Les premières observations de la sonde Kepler suggéraient une naine rouge centrale avec une exoplanète en orbite autour. La naine rouge avait une masse de 0,65 M☉, un rayon de 1,1 R☉, et une température de 3639 K (3 366 °C) et son exoplanète candidate était estimée avoir une masse de 14,8 M⊕, un rayon de 25,34 R⊕, une période orbitale de 1,38 jour, une température de 1160 K (890 °C), et un demi-grand axe de 0,021 unités astronomiques[4],[5]. Des études complémentaires réalisées par Muirhead et al. en 2012 ont permis d'affiner les paramètres de l'exoplanète. Il était alors estimé que son rayon était de 5,60 ± 0,76 R⊕, sa température de 726 K (453 °C), et son demi-grand axe de 0,016 UA[6].
Muirhead et al. ont effectué en 2013 des observations supplémentaires avec le télescope Hale de l'Observatoire de Palomar. L'utilisation de la méthode des vitesses radiales pour la détection d'exoplanète a permis à son équipe de constater que la naine rouge vacillait trop rapidement pour que cela soit causé par un objet de masse planétaire. Les chercheurs ont suspecté alors la présence d'une naine blanche. En utilisant les données ultraviolettes du vaisseau spatial GALEX, ils ont vu que la naine rouge avait une activité importante, suggérant des perturbations dues à une naine blanche. L'équipe a donc ré-analysé les données de Kepler, et a constaté que lorsque la naine blanche passait devant la naine rouge, la lumière de la naine rouge était sensiblement déformée et produisait un effet de lentille gravitationnelle. En étant légèrement plus grande que la Terre, la naine blanche a une masse tellement importante que c'est la naine rouge qui gravite physiquement autour de son petit compagnon.

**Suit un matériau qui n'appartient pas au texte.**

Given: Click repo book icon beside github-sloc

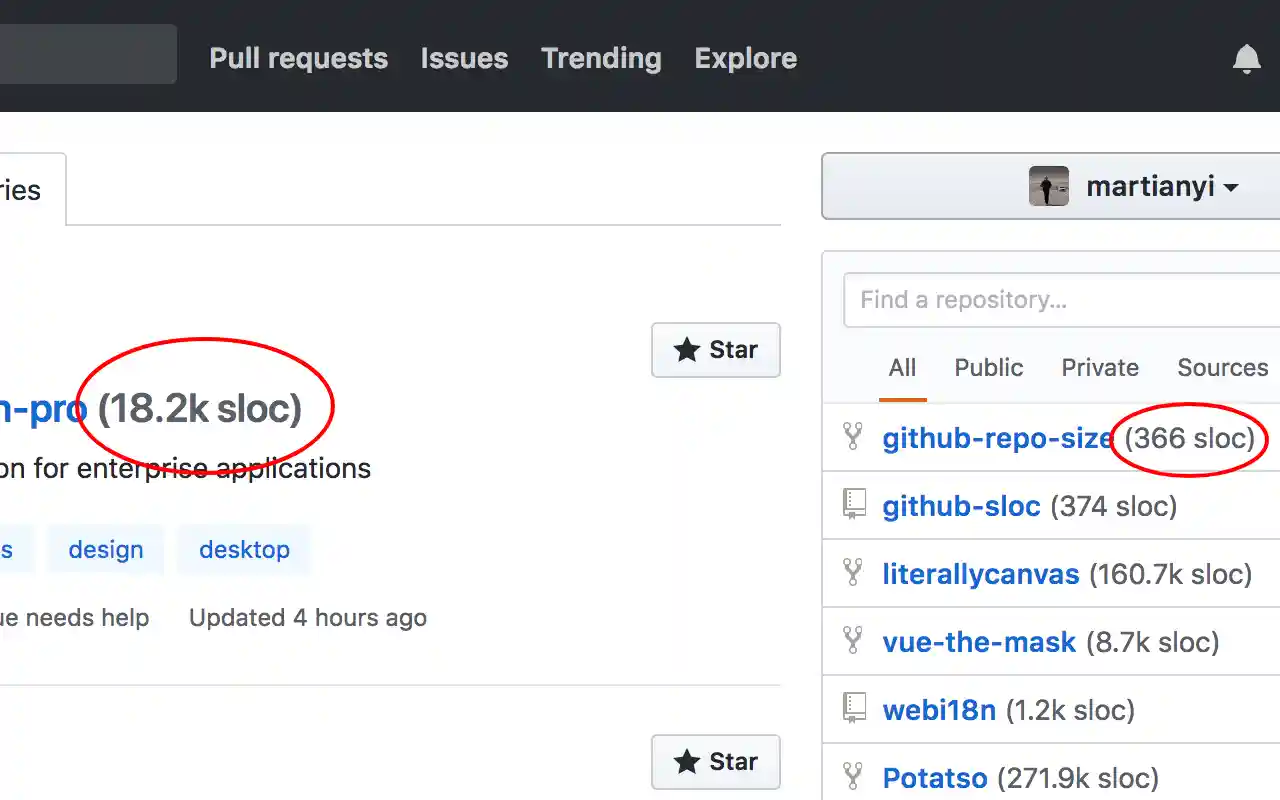Looking at the screenshot, I should [x=853, y=505].
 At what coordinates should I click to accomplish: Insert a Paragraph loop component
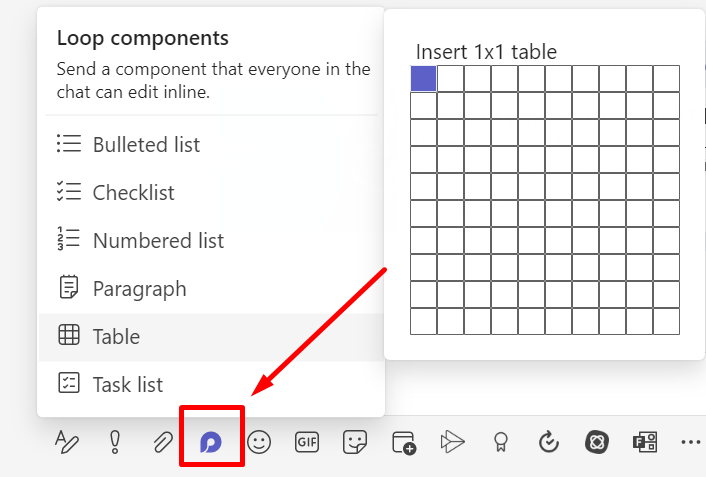click(x=139, y=289)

Les nouvelles observations montrent que la naine rouge possède une masse de 0,51 ± 0,15 M☉, un rayon de 0,540 ± 0,014 R☉, et une température de 3450 ± 50 K (3180 ± 50 °C). La naine blanche a une masse de 0,592 ± 0,084 M☉, un rayon de 0,01345 ± 0,00091 R☉, et une température de 7100 ± 800 K (6800 ± 800 °C)[7].